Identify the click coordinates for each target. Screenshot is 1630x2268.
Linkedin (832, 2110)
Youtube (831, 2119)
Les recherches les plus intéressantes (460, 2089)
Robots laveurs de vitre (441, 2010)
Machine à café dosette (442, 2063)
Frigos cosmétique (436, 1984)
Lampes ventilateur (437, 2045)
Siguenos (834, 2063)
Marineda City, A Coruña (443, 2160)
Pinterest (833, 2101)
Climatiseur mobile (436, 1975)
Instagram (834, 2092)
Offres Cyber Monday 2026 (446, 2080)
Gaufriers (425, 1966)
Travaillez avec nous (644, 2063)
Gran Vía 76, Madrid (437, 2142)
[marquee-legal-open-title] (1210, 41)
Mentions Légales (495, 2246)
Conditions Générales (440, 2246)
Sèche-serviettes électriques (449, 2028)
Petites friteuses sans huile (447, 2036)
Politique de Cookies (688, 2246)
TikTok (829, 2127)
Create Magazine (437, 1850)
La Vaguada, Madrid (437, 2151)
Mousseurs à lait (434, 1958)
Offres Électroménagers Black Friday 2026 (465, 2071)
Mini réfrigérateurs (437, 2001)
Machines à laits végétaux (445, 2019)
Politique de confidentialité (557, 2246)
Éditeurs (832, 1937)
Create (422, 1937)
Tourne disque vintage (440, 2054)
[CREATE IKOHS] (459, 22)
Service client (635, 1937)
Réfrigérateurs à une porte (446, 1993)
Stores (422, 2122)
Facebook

- - - -

_Exercise instructions_.
Update the stretch from the line containing "Les recherches les" through the end of the records by replacing "Offres" with "Promotions". Return only those lines, with everything else unchanged.

_Output for this task_.
Les recherches les plus intéressantes (460, 2089)
Robots laveurs de vitre (441, 2010)
Machine à café dosette (442, 2063)
Frigos cosmétique (436, 1984)
Lampes ventilateur (437, 2045)
Siguenos (834, 2063)
Marineda City, A Coruña (443, 2160)
Pinterest (833, 2101)
Climatiseur mobile (436, 1975)
Instagram (834, 2092)
Promotions Cyber Monday 2026 (446, 2080)
Gaufriers (425, 1966)
Travaillez avec nous (644, 2063)
Gran Vía 76, Madrid (437, 2142)
[marquee-legal-open-title] (1210, 41)
Mentions Légales (495, 2246)
Conditions Générales (440, 2246)
Sèche-serviettes électriques (449, 2028)
Petites friteuses sans huile (447, 2036)
Politique de Cookies (688, 2246)
TikTok (829, 2127)
Create Magazine (437, 1850)
La Vaguada, Madrid (437, 2151)
Mousseurs à lait (434, 1958)
Promotions Électroménagers Black Friday 2026 (465, 2071)
Mini réfrigérateurs (437, 2001)
Machines à laits végétaux (445, 2019)
Politique de confidentialité (557, 2246)
Éditeurs (832, 1937)
Create (422, 1937)
Tourne disque vintage (440, 2054)
[CREATE IKOHS] (459, 22)
Service client (635, 1937)
Réfrigérateurs à une porte (446, 1993)
Stores (422, 2122)
Facebook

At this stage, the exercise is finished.